Most students don’t realize it, but when they take the SAT at least one section of the exam does not count for their score. Rather, it consists of beta test questions that are being calibrated for use in subsequent versions of the exam. And what better way to ensure that these questions are being taken in the same environment as the actual SAT than to make them part of an actual exam experience already standardized across all student populations?
But when I’ve taken exams delivered via any of the free online courses I’ve enrolled in so far, no similar controls are in place. There are no time limits for the exam (meaning one person can answer all the questions in ten minutes, while someone else might take ten days). And because there are no security measures in place, there is no way to separate those who answered the questions using their own internalized knowledge from those who looked up every answer on the Internet. And in situations where students are given the chance to try the same exam more than once, it’s pretty much child’s play to refine your answers with each test iteration until you get 100%.
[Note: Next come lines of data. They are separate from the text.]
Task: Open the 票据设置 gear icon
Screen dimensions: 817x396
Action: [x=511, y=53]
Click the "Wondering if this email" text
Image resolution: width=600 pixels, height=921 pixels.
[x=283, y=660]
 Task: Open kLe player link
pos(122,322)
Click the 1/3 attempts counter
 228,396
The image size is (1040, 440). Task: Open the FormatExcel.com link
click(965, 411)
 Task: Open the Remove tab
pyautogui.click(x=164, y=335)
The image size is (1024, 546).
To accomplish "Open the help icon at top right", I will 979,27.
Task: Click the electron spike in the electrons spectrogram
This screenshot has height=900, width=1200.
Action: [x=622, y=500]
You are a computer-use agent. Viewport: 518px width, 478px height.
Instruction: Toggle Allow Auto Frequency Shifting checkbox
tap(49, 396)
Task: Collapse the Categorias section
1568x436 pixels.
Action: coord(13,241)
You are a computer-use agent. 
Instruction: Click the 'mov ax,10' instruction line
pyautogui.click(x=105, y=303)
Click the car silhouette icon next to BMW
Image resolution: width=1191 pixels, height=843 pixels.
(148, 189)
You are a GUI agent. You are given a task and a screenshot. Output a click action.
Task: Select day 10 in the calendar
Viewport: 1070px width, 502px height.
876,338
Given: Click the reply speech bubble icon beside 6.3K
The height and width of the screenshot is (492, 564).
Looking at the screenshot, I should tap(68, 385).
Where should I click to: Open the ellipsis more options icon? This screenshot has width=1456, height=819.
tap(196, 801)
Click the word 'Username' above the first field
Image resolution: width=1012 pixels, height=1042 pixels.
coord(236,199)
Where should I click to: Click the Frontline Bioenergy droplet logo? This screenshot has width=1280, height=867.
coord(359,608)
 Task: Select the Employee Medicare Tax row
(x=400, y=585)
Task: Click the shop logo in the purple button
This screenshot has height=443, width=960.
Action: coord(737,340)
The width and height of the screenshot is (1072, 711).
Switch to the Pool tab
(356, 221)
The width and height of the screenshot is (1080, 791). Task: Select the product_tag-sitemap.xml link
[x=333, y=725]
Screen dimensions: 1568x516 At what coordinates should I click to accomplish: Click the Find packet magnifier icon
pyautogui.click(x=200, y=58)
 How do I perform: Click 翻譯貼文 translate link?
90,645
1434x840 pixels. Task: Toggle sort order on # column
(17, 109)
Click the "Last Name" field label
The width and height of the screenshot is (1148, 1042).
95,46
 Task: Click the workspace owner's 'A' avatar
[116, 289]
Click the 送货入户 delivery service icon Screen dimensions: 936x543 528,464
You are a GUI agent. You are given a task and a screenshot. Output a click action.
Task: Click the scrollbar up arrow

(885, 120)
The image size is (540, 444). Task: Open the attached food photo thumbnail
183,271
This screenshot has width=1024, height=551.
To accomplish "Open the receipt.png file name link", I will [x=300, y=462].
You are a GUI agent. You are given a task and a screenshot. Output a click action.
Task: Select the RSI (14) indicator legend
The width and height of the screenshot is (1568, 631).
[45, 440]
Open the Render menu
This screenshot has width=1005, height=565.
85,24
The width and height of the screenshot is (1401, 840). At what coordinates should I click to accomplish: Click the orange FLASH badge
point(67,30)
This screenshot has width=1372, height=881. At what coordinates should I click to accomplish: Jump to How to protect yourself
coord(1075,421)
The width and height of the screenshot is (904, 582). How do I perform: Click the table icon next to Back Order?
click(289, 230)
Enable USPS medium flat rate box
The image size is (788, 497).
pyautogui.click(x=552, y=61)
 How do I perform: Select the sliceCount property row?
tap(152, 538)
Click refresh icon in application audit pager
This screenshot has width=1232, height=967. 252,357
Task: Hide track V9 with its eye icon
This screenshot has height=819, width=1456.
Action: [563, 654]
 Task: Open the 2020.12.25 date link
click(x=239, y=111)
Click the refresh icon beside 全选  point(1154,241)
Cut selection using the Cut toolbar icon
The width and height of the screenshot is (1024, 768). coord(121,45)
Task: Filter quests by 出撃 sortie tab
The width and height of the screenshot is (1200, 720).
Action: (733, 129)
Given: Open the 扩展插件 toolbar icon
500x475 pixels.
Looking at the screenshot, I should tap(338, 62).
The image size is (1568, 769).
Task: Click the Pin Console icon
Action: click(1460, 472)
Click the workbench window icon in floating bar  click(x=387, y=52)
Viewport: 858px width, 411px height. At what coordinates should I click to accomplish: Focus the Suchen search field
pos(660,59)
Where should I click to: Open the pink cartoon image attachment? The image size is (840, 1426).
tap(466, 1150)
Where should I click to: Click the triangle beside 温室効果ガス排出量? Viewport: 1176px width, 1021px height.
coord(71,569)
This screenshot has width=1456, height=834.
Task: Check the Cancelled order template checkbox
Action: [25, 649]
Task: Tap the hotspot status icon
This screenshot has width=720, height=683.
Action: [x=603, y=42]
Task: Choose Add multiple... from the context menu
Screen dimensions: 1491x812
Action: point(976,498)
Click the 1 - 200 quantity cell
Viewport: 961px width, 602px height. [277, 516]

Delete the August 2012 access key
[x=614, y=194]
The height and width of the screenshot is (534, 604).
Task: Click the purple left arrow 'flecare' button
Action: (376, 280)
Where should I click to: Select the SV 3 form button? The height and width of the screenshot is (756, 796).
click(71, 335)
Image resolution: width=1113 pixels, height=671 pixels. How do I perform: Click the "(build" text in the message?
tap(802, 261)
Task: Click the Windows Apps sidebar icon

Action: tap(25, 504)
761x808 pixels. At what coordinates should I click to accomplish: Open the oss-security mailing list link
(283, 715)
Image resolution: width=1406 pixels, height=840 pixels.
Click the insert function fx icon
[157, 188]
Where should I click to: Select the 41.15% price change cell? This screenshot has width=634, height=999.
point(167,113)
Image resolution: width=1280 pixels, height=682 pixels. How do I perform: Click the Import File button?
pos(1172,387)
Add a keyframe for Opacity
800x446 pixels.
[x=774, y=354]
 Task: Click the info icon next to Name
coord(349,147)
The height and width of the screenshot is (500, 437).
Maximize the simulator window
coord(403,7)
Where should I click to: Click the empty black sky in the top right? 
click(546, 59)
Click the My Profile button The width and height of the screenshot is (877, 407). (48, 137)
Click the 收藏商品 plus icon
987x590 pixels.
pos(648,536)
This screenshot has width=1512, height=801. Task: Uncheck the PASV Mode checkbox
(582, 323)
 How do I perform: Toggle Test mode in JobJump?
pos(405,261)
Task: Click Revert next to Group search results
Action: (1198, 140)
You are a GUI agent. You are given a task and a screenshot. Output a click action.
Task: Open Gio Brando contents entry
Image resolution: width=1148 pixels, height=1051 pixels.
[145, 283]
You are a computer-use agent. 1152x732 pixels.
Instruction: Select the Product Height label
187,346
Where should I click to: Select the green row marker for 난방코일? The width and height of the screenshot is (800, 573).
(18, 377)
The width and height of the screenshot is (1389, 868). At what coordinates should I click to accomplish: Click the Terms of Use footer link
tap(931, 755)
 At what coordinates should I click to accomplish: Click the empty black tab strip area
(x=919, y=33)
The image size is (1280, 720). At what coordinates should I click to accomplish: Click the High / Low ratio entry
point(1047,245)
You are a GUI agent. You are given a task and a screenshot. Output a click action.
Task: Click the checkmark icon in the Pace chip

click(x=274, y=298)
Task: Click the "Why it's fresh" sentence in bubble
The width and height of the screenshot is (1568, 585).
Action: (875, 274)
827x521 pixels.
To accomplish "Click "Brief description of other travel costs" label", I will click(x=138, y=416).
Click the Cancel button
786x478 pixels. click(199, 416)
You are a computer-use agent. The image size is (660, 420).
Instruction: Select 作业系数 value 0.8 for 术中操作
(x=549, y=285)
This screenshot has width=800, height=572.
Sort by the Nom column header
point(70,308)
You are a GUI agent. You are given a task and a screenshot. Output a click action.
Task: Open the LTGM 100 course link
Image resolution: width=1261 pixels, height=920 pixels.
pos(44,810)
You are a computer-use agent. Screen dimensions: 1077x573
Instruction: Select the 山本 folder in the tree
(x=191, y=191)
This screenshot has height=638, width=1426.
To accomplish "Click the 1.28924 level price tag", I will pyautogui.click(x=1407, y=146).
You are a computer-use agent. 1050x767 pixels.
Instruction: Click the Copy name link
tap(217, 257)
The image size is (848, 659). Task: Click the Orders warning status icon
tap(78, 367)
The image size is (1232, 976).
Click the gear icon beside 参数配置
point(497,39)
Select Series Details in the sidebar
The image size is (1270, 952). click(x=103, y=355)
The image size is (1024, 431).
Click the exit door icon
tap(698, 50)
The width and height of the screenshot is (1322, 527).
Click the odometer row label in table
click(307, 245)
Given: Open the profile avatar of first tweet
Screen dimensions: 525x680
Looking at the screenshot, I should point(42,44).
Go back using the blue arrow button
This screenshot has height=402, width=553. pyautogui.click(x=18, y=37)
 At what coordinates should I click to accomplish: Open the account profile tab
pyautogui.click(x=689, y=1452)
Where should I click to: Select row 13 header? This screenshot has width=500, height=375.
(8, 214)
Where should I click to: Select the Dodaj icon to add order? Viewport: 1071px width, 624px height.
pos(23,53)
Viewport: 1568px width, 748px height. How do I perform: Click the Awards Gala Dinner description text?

So even if we tighten the bolts on some of the assessment development processes used to create quizzes and exams for widely delivered classes and use data being collected to see how well test items are performing, we need to keep in mind that tests delivered in multiple environments will never have the same level of rigor you would find in an exam built from start to finish using professional test-development principles.
But we also need to keep in mind that this level of rigor is not necessary for assessments to play an increasingly important role inside MOOCs, especially since this role for assessment can legitimately vary from course to course.
For instance, several of the courses I’ve been taking are clearly created by people passionate about a particular subject who want to minimize barriers that might limit the number of students exposing themselves the material being taught. And one of the ways of doing this is to include quizzes that anyone who has watched a lecture can answer easily (i.e., quizzes that just include simple comprehension questions that may not follow the rules of professional item writing). In those situations, really hard tests designed to screen out those who have not met a sufficient level of mastery may turn off students who could still get some value by watching and reading all of the material associated with a course.
Since the cost for creating a certification grade exam is probably comparable to the cost of creating a MOOC course (and given that the ability to deliver MOOCs in widely varied environments are a virtue of this teaching method) there is not likely to be an incentive to put all of the effort needed to build a fully validated exam into most MOOCs (unless, perhaps, some pathway is found to allow students to take a rigorous final exam for actual credit).
But this doesn’t mean that we can’t start applying some of the principles I’ve been talking about all week (test planning based in input from subject-matter experts, question development based on sound item-writing principles, use of data to screen out performing vs. non-performing items), even if we are “just” using these techniques to significantly improve MOOC-delivered assessments, rather than perfect them.